Oude hoevenlandschap

Kenmerken

In het oude hoevenlandschap is sprake van verspreide erven. Het landschap ontstond nadat de complexen met de grote essen 'bezet' waren en een volgende generatie boeren nieuwe ontwikkelingsruimte zocht. Die vonden ze bij kleine dekzandkopjes die individueel werden ontgonnen. Dit leidde tot een landschap dat dezelfde opbouw kent als het essenlandschap, alleen in een meer kleinschalige, meer individuele en jongere variant. Deze kleinere maat en schaal is tevens de reflectie van de natuurlijke ondergrond.

Contrastrijke landschappen met veel variatie op de korte afstand: open es, kleinschalige flank met erf, kleinschalige natte laagtes met veel houtwallen, open heidevelden en -ontginningen.

Ambitie

De ambitie is gericht op kwaliteitsverbetering van het kleinschalige, afwisselende oude hoevenlandschap vanuit de verspreid liggende erven. Deze erven bieden veel ruimte voor landbouw, wonen, werken, recreatie, mits er wordt voortgebouwd aan kenmerkende structuren van het landschap.

Richting

Als ontwikkelingen plaats vinden in het oude hoevenlandschap, dan dragen deze bij aan behoud en accentuering van de dragende structuren (groenstructuur en routes) van het oude hoevenlandschap en aan de samenhang en de karakteristieke verschillen tussen de landschapselementen: de erven met erfbeplanting; open es(je); beekdal; voormalige heidevelden, de mate van openheid en kleinschaligheid.

Toetsing van het initiatief aan de 'Laag van het agrarisch cultuurlandschap'

De in onderhavig bestemmingsplan mogelijk gemaakte ruimtelijke ontwikkelingen vinden plaats op en in de omgeving van een bestaand voormalig agrarisch erf. Hierbij wordt de karakteristieke boerderij gehandhaafd, de bestaande voormalige bedrijfswoning gesloopt en wordt deze herbouwd elders op het perceel en wordt tenslotte een landgoed, inclusief "woning van allure" gerealiseerd. Zoals reeds vermeld is, is sprake van een goed doordacht inrichtingsplan waarbij wordt aangesloten op de aanwezige gebiedskenmerken. Het nieuwe erf wordt op een zodanige wijze ingepast in het landschap dat er sprake is van een aanzienlijke versterking van de ruimtelijke kwaliteit.
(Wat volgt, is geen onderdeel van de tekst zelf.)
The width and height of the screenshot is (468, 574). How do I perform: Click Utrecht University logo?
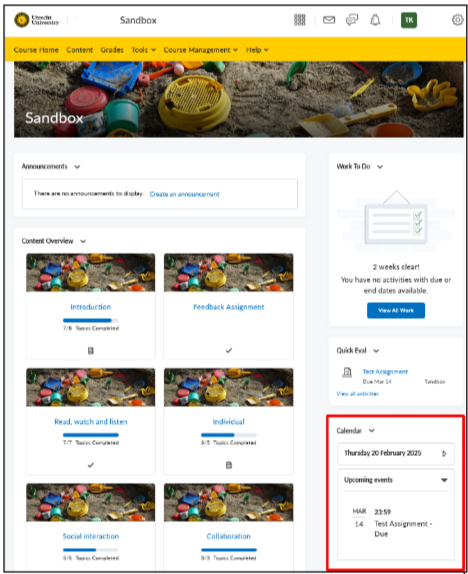pyautogui.click(x=37, y=20)
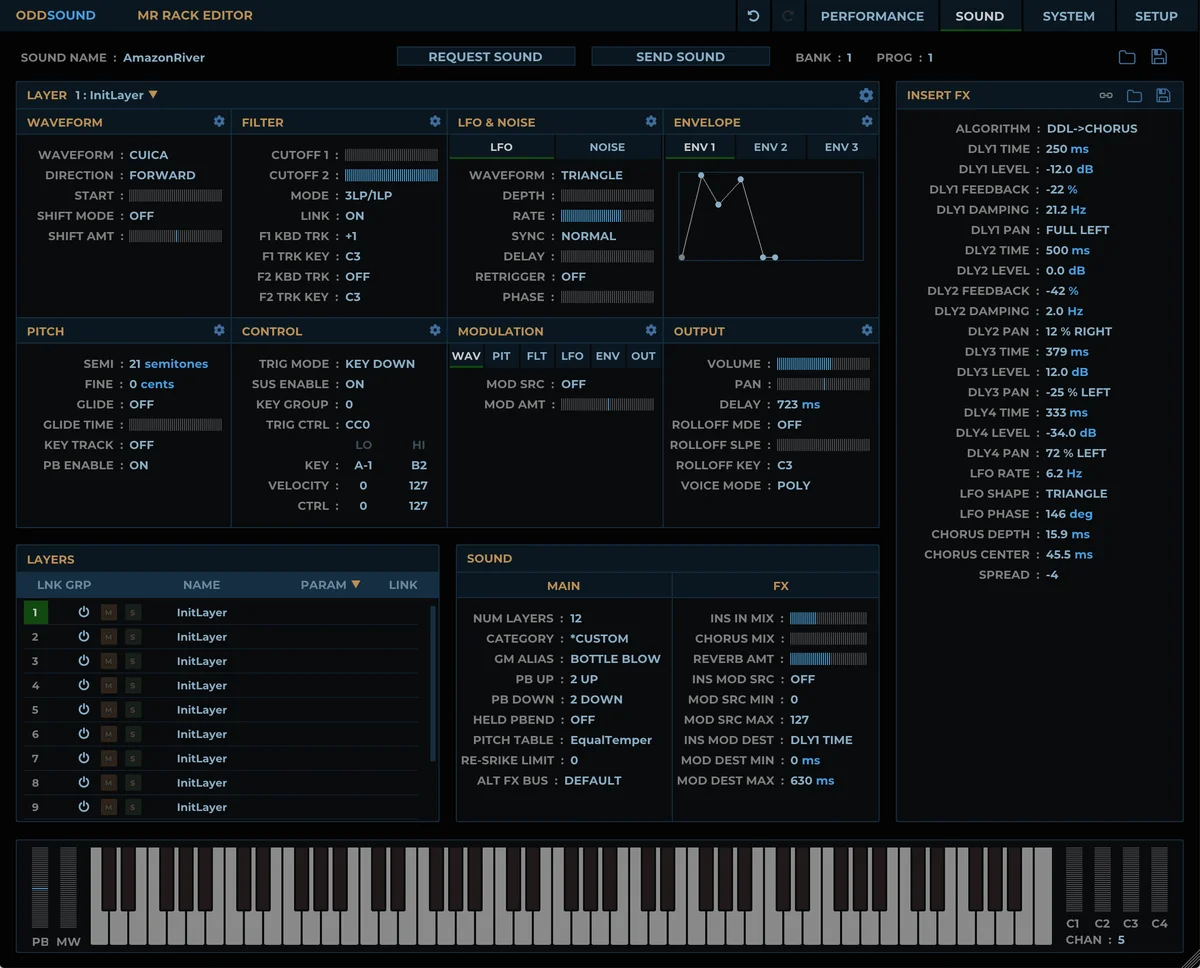
Task: Expand the Layer 1: InitLayer dropdown arrow
Action: point(153,95)

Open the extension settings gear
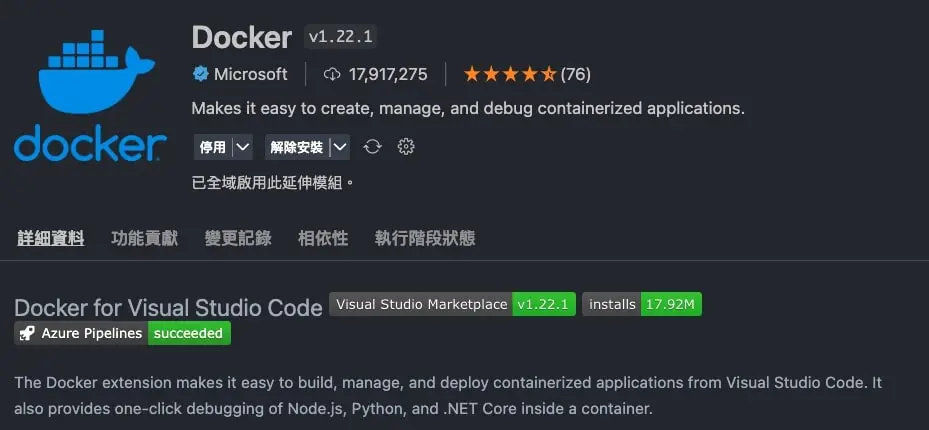(x=406, y=147)
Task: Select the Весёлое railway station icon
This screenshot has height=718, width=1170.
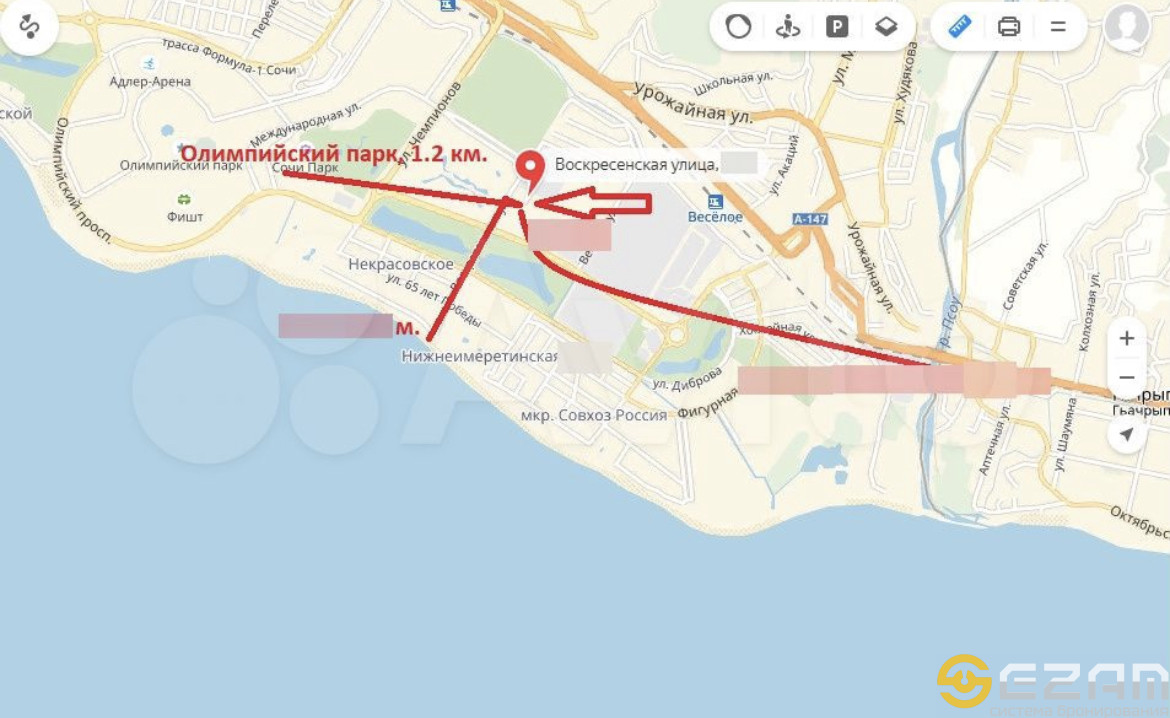Action: click(715, 202)
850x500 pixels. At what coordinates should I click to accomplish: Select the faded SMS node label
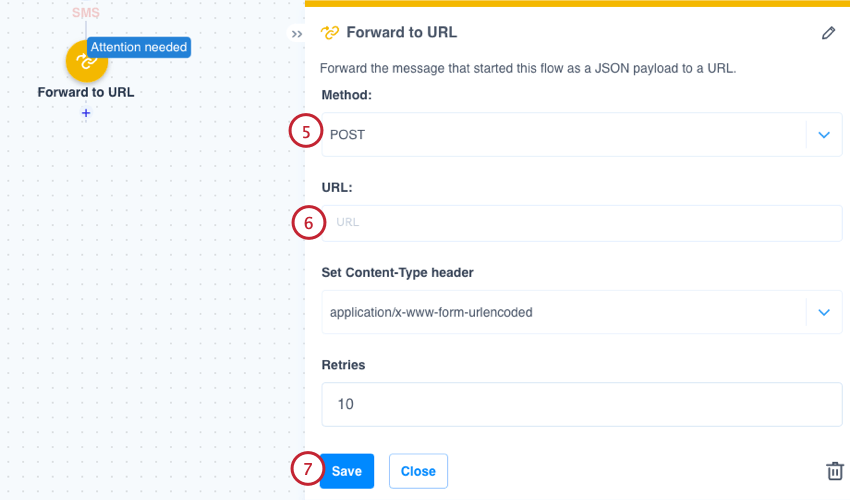86,13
3. en 4. De 'Stedelijke laag' en de 'Lust- en leisurelaag'

De locatie heeft op de gebiedskenmerkenkaarten de 'Stedelijke laag' en de 'Lust- en leisurelaag' geen bijzondere eigenschappen. Deze gebiedskenmerken kunnen derhalve buiten beschouwing worden gelaten.

3.2.5 Reconstructieplan Salland-Twente

Op 1 april 2002 is de Reconstructiewet concentratiegebieden in werking getreden. Hoofddoel van de wet is het bevorderen van een goede ruimtelijke structuur van het concentratiegebied. In het bijzonder met betrekking tot landbouw, natuur, bos, landschap, recreatie en toerisme, water, milieu en infrastructuur, alsmede ter verbetering van een goed woon-, werk- en leefklimaat en van de economische structuur.

Via het Reconstructieplan is het reconstructiegebied ingedeeld in drie zones: het landbouwontwikkelingsgebied, het verwevingsgebied en het extensiveringsgebied. Het plangebied is gelegen in het verwevingsgebied.

De hoofdlijn in het verwevingsgebied is het ruimte bieden en handhaven van meerdere functie (wonen, recreatie, economie, natuur, landschap etc.) naast elkaar en in combinatie met elkaar. Hiermee sluiten de ontwikkelingen die via deze herziening mogelijk worden gemaakt, goed aan op het reconstructieplan.

3.2.6 Conclusie toetsing aan provinciaal beleid

Geconcludeerd kan worden dat de in dit voorliggende bestemmingsplan besloten ruimtelijke ontwikkelingen in overeenstemming zijn met het in de Omgevingsvisie Overijssel 2009 verwoorde en in de Omgevingsverordening verankerde provinciaal ruimtelijk beleid.